At 9:31 AM -0500 3/11/03, Brent Vukmer wrote:
>  > Our previous plans to make a kind of "superhypercard" and then 
>get version 2 of etoys from
>>  that much more  comprehensive design did not work out at Disney, 
>>and it wasn't until recently
>>  that we've been able to get that plan going again. I think this is 
>>more like the system you want, and
>>  you'll have a chance to try it out this summer .
>
>The super-HyperCard and etoys 2.0 sound really cool based on what 
>you've said.  I'm just curious -- who's doing this development?

A bunch of us led by Andreas Raab.

>  Will there be a Squeakland update stream that interested folks can 
>point their images at?

Perhaps another site.

>
>[ cool story about working in current eToys environment ] 
>
>[ *really* cool description of eToys scripts ]
>
>Will your design diagrams and/or scripts for the projects you 
>described, be available online somewhere?

When we get to something that is good enough to be criticized.

>
>I went to the Squeakland mail archive and read the post that listed 
>those project ideas ( 
>http://squeakland.org/listarchive/squeakland/msg00523.html ). In 
>that email you said something about "hints and project books".  Are 
>"project books" done in Squeak project form, or written up on the 
>Squeakland swiki?

Good question -- like to help with the answer? I've tried lots of 
approaches to this very interesting problem: how to close the gap 
between the ease of thinking up an etoy project and making it and the 
amount of work needed to explain it, annotate it, etc., to help 
others see how to do things like it. Scott and I are at work at yet 
another attempt at making this work better (or at all).

>
>>  I think that quite a bit of success for different kinds of people 
>>is the match up between types of
>>  thinking, types of motivation, and the kinds of materials and 
>>scaffolding available. Some teachers have
>>  been amazingly successful with our inadequate documentation and 
>>others have been less successful that one
>>  would expect, given the amount of documentaiton that is there. 
>>Many children who like to explore and don't
>>  want to read documentation have done even better.

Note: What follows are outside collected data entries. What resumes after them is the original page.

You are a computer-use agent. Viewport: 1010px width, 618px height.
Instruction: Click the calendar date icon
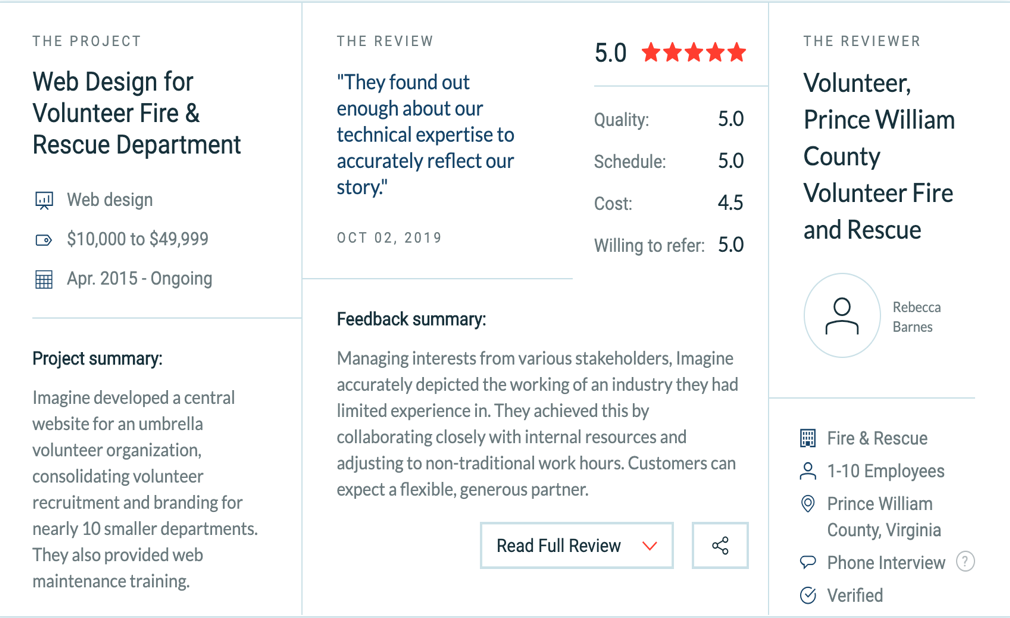[44, 279]
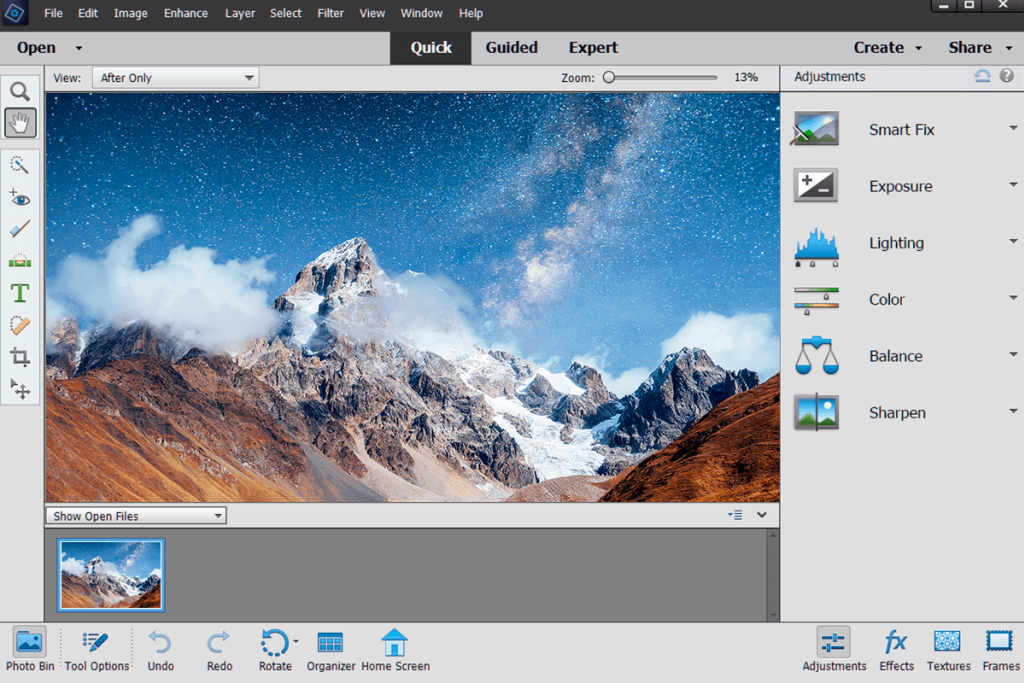Select the Crop tool
This screenshot has height=683, width=1024.
20,357
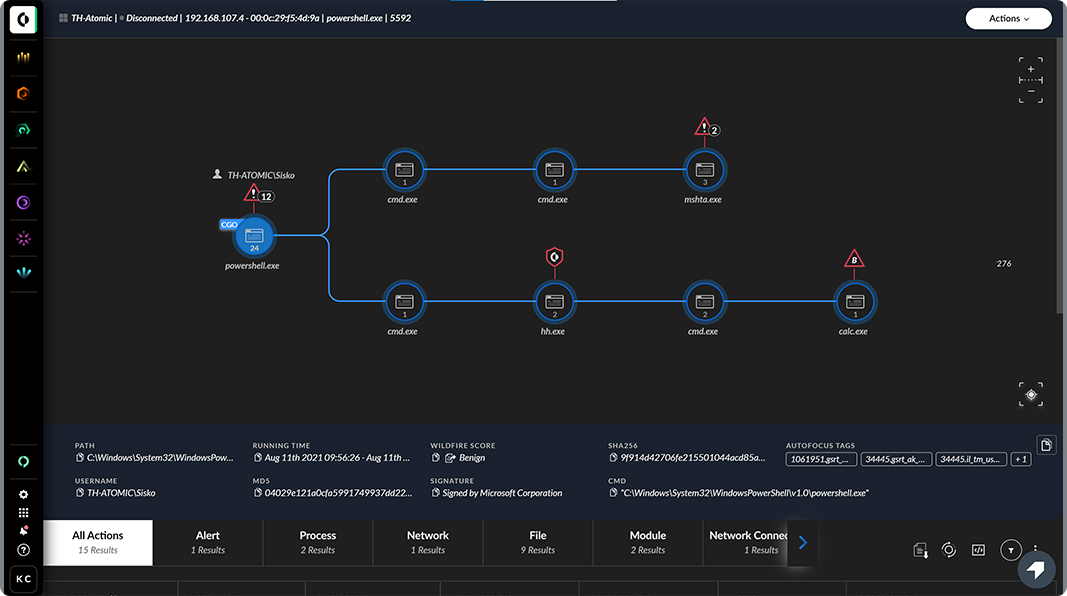Click the blue chevron to reveal more tabs
The image size is (1067, 596).
coord(802,543)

Some children 
>>are quite stumped without explicit help
>>  (but that's what teachers are supposed to be for.)
>
>I think that I'm definitely one of the folks that is quite stumped 
>without explicit help. It seems like the whole eToys / 
>direct-manipulation thing has got to really "click" for someone; 
>maybe it's a ca

I think the difficulty with etoys -- for the people who do have 
difficulties -- is that the combination of the limited scripting 
features and the different object model requires latching onto a 
particular style of outlook in order to "see" what's easily doable 
and what isn't worth trying to do. This is why I was initially 
against BJ and Kim trying etoys in the school -- there is a real 
sense in which it isn't general enough. However, what they showed me 
is that it is pretty easy to help the children stay within a fruitful 
style and that there are many other features of etoys that make the 
children incredibly productive and creative. So this worked like 
gangbusters -- they were right and I was wrong.

     For example, the single biggest drawback to etoys right now is 
that the UI is *extremely* biased towards simple whole lines of 
script with very simple substitutions. It will allow you to make 
complex expressions (sort of by doing it backwards) but it just isn't 
set up for this. A much better approach would be one that was 
inspired by etoys but much more comprehensive: the Alice 2 interface 
from our friends at CMU. This is really nice, and one can get some 
great ideas about a left to right direct manipulation expression 
building UI. We will probably try something like this in the stuff 
we'll show this summer.

So the people who have been very successful at etoys are those that 
are comfortable with any limited palette they are given. This has to 
be widened before we can declare etoys to be a real release.

>
>>  But the clear lesson is that we need to provide enough coverage 
>>for a wide range of styles of learning. Please continue to > be 
>>interested and to help.
>
>Thanks for the lengthy email!  Very helpful.

Keep on asking questions -- they are very helpful to me.